Library
Sweet ‘Pickles’
April 1996


“Sweet ‘Pickles’” Ensign, Apr. 1996, 68

Sweet “Pickles”

Brian Crane first got the idea for “Pickles,” his nationally syndicated comic strip about the elderly, while he was living in Idaho Falls, Idaho, during the early 1980s. “We lived in an old neighborhood near the temple with all these old people around us,” he says. “They were so neat. We just loved them.” Further motivation came because he noticed that, in general, “newspapers aren’t interested in the elderly, even though they make up the bulk of the readership.”

Brother Crane began drawing “Pickles” in 1987 but was rejected by three syndicates. The comic strip finally appeared for the first time in twenty-four newspapers on April Fool’s Day in 1990. Featuring characters named Earl and Opal Pickles, their grown-up daughter Sylvia, and Muffin the cat, “Pickles” is now carried by some 150 newspapers through the Washington Post Syndicate.

“I make sure to never show the characters drinking a cup of coffee or smoking cigarettes or doing anything I don’t think a Church member would do,” Brother Crane says. “I’ve never been happier in my life.”

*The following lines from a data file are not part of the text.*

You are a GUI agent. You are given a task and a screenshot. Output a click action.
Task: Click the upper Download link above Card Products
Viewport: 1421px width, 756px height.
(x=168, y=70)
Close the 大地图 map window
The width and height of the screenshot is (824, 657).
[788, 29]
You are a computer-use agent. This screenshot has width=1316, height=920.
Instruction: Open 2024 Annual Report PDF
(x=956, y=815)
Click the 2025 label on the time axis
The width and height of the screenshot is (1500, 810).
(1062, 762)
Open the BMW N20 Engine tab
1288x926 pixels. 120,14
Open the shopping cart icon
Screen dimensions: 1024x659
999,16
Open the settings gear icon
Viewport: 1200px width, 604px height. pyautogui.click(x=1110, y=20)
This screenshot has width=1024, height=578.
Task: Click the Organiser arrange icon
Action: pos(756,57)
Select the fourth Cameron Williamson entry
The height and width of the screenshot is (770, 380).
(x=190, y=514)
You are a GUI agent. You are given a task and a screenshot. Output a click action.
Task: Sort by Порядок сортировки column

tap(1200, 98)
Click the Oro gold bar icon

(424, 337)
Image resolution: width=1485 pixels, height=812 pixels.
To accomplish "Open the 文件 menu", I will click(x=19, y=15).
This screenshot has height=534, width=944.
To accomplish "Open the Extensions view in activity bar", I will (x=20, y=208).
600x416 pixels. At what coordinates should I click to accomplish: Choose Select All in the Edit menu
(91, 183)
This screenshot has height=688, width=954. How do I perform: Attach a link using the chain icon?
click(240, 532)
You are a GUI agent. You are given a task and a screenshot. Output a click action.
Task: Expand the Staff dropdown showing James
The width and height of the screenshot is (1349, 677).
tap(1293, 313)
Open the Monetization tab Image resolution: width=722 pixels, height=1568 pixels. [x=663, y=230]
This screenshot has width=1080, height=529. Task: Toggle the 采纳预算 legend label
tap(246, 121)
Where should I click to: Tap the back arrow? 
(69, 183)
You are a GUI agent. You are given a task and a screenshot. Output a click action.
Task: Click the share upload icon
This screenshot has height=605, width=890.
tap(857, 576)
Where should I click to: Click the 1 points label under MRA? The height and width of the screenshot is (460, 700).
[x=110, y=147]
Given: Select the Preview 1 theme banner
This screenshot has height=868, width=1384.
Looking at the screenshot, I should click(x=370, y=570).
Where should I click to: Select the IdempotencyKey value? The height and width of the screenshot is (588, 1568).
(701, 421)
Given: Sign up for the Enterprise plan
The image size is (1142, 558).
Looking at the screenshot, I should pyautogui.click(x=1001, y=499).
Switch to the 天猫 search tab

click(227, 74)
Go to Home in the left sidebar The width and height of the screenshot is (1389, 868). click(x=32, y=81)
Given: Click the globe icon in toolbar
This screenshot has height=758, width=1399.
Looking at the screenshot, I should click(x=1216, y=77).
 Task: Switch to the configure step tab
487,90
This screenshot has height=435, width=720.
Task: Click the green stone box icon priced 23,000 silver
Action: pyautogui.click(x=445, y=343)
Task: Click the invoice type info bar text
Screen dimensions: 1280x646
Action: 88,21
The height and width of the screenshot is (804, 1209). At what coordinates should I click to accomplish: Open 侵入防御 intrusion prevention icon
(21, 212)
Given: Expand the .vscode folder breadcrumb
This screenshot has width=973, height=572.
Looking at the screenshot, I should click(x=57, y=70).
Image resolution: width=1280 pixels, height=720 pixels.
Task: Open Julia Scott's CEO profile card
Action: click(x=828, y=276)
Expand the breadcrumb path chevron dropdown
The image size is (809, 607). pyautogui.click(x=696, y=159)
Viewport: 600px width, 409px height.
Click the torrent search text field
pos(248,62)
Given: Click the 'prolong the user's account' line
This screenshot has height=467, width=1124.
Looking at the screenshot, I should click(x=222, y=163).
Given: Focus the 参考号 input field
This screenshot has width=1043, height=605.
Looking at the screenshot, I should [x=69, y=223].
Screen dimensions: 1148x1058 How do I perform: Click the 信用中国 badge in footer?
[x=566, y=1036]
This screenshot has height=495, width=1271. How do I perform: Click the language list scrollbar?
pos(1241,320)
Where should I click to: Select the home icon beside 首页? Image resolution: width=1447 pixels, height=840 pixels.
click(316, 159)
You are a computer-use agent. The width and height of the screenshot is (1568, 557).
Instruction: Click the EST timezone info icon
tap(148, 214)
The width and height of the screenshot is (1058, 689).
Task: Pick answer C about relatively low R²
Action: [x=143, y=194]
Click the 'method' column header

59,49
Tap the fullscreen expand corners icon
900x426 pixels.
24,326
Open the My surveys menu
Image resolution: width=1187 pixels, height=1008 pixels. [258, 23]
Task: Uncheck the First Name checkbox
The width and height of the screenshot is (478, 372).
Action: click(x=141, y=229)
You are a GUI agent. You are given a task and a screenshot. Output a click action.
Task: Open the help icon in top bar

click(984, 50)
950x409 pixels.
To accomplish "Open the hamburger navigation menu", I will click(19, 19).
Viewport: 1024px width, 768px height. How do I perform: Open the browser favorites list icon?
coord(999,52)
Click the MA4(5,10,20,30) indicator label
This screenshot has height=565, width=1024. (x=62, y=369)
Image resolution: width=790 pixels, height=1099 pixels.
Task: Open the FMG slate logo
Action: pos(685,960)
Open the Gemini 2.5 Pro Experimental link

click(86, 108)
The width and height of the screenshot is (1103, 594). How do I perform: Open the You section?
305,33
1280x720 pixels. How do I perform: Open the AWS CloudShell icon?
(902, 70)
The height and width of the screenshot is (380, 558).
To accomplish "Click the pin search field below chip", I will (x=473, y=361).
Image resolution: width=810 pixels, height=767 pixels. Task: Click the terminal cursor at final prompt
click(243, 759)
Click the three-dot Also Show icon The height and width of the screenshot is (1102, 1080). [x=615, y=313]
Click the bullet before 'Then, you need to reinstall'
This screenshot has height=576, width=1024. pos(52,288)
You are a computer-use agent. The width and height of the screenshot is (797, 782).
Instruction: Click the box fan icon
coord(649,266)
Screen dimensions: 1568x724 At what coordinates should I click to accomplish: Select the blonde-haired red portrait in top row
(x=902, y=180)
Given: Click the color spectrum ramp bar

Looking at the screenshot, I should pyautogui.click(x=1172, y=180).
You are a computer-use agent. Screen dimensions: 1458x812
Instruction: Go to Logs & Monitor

The Cranes live with five of their seven children in Sparks, Nevada, a bedroom community of Reno. Their oldest son is on a mission, and a daughter attends Ricks College. Brother Crane served a mission to Uruguay and subsequently earned an art degree from Brigham Young University. He currently teaches seminary in the Sparks Second Ward, Sparks Nevada Stake.